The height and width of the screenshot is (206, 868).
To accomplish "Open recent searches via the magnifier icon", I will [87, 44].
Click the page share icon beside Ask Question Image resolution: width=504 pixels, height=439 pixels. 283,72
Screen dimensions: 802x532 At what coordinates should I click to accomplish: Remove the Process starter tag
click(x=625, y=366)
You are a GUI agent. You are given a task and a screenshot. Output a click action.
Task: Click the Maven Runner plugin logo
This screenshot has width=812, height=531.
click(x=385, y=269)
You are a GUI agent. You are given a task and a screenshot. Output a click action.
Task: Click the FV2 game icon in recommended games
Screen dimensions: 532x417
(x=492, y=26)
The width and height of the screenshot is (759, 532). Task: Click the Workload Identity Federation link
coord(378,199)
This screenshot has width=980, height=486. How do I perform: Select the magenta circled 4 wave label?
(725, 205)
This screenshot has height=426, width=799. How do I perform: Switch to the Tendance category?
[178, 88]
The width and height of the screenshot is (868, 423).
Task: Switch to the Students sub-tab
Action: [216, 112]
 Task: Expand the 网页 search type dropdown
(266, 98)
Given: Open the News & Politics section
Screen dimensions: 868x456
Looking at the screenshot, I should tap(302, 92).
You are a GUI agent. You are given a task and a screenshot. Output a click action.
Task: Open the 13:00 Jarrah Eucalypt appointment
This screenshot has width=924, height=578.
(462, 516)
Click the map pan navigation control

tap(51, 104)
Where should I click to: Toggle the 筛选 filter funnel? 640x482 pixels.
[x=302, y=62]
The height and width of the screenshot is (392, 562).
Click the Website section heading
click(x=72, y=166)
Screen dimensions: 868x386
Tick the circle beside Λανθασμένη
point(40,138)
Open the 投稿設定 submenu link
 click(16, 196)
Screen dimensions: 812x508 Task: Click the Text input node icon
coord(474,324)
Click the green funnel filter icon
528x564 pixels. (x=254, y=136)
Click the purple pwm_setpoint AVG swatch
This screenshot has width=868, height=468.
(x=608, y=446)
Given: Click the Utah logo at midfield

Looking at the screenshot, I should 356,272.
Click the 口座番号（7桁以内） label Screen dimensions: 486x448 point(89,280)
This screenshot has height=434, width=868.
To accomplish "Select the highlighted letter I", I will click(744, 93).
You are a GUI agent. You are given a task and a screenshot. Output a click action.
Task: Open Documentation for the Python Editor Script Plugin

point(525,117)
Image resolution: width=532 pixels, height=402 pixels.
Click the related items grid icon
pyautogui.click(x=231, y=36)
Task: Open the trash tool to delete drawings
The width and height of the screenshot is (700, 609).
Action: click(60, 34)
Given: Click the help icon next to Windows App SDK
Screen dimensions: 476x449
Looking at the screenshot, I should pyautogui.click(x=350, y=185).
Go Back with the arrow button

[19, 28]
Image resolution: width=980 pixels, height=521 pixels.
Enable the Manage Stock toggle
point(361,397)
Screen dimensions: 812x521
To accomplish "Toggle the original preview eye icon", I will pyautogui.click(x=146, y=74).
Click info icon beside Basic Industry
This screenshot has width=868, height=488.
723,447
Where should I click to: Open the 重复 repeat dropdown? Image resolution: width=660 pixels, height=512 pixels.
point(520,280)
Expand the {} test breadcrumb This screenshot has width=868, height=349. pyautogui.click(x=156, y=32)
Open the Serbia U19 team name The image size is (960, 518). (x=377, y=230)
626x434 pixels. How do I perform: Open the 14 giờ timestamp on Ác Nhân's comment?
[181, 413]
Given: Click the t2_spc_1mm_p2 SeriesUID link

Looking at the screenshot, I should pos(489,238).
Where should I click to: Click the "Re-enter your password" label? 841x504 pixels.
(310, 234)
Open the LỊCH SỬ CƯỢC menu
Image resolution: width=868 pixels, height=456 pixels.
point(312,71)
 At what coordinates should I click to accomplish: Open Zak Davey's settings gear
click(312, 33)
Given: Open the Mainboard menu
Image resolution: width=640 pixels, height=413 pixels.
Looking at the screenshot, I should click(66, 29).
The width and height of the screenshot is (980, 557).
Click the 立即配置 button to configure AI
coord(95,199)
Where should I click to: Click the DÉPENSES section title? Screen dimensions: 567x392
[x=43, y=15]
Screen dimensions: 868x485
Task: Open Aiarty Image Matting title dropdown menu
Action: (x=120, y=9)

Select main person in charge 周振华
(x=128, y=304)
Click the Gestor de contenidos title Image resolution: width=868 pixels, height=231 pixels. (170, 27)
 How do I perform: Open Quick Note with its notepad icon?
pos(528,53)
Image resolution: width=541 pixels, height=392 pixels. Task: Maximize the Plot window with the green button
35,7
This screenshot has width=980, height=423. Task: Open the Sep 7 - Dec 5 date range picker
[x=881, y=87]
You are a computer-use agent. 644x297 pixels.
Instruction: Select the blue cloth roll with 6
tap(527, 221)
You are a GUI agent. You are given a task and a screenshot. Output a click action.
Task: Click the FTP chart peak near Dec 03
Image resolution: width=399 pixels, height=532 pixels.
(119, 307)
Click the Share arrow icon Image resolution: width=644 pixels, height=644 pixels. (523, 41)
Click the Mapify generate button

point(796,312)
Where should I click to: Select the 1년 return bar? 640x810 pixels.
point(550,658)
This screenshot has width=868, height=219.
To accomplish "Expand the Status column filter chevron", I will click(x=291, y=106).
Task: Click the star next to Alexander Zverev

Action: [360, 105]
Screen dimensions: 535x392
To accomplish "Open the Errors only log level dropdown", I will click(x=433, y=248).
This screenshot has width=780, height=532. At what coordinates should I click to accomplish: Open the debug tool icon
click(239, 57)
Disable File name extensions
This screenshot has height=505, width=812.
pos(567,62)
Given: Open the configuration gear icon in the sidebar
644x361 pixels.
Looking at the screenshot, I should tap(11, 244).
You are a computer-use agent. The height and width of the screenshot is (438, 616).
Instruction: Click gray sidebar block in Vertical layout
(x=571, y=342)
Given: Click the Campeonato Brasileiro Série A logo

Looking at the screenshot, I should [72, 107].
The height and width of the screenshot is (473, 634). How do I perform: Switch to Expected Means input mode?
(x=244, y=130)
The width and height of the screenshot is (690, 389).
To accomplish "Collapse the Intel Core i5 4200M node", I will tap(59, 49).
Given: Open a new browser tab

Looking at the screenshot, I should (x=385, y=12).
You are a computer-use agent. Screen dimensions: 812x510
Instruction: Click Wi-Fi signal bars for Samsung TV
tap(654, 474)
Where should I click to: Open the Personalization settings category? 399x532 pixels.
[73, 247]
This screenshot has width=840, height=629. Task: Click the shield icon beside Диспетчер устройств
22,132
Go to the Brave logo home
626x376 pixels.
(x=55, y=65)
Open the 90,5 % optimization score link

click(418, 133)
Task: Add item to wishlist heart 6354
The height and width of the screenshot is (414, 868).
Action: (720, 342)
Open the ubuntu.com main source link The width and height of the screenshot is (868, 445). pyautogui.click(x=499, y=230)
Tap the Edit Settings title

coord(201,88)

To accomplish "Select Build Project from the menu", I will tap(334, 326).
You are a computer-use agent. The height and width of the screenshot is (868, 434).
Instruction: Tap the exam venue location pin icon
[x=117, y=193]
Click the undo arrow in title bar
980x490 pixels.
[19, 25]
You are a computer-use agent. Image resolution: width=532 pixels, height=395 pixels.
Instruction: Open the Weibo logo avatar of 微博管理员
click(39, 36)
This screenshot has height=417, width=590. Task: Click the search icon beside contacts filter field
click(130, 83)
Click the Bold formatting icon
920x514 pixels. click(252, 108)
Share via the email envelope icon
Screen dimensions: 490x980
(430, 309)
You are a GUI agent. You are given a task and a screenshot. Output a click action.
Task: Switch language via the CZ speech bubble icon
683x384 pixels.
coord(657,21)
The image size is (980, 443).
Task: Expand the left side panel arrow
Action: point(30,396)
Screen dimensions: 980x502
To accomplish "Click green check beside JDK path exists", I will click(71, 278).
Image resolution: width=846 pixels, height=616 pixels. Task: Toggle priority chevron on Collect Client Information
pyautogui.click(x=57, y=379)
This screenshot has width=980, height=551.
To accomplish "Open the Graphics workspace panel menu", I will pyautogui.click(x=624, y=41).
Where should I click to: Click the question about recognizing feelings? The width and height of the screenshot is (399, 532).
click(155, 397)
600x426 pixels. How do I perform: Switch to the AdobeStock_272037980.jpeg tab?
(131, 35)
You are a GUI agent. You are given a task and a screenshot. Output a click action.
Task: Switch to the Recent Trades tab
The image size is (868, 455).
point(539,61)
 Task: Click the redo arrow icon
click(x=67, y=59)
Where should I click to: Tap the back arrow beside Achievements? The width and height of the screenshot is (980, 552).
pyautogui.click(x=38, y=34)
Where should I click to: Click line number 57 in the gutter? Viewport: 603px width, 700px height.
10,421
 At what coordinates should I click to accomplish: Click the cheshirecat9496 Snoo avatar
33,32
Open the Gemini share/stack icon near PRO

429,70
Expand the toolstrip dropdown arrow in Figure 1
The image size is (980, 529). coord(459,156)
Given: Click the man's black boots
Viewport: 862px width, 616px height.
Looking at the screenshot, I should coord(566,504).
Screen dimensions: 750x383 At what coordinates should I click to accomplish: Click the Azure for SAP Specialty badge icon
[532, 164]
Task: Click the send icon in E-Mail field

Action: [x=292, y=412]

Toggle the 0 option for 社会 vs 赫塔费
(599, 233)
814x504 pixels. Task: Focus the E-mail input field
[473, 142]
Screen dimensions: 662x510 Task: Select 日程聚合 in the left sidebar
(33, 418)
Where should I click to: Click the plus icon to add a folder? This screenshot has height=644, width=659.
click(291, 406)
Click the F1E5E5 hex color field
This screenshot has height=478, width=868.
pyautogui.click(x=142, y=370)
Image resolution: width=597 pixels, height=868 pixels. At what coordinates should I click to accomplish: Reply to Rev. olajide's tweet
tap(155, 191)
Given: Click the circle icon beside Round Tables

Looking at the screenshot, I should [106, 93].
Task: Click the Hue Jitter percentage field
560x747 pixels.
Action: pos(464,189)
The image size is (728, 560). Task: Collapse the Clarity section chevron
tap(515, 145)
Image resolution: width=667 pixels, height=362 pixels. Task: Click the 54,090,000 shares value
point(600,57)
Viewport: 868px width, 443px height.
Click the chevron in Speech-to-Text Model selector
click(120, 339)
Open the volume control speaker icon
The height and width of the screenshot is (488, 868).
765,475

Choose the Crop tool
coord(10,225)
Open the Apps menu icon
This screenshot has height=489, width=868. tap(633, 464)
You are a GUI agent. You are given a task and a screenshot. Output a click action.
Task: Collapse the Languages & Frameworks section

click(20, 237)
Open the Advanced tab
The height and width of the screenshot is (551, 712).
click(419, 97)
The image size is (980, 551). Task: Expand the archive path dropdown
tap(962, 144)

_ _ _ _ _ _ _

Task directions: From the material above, retype precisely the lines between the line holding "Instruction: Open the" and the line holding "This screenshot has width=980, height=551.", inclusive, and nothing beyond them.

Your response:
Instruction: Open the Weibo logo avatar of 微博管理员
click(39, 36)
This screenshot has height=417, width=590. Task: Click the search icon beside contacts filter field
click(130, 83)
Click the Bold formatting icon
920x514 pixels. click(252, 108)
Share via the email envelope icon
Screen dimensions: 490x980
(430, 309)
You are a GUI agent. You are given a task and a screenshot. Output a click action.
Task: Switch language via the CZ speech bubble icon
683x384 pixels.
coord(657,21)
The image size is (980, 443).
Task: Expand the left side panel arrow
Action: point(30,396)
Screen dimensions: 980x502
To accomplish "Click green check beside JDK path exists", I will click(71, 278).
Image resolution: width=846 pixels, height=616 pixels. Task: Toggle priority chevron on Collect Client Information
pyautogui.click(x=57, y=379)
This screenshot has width=980, height=551.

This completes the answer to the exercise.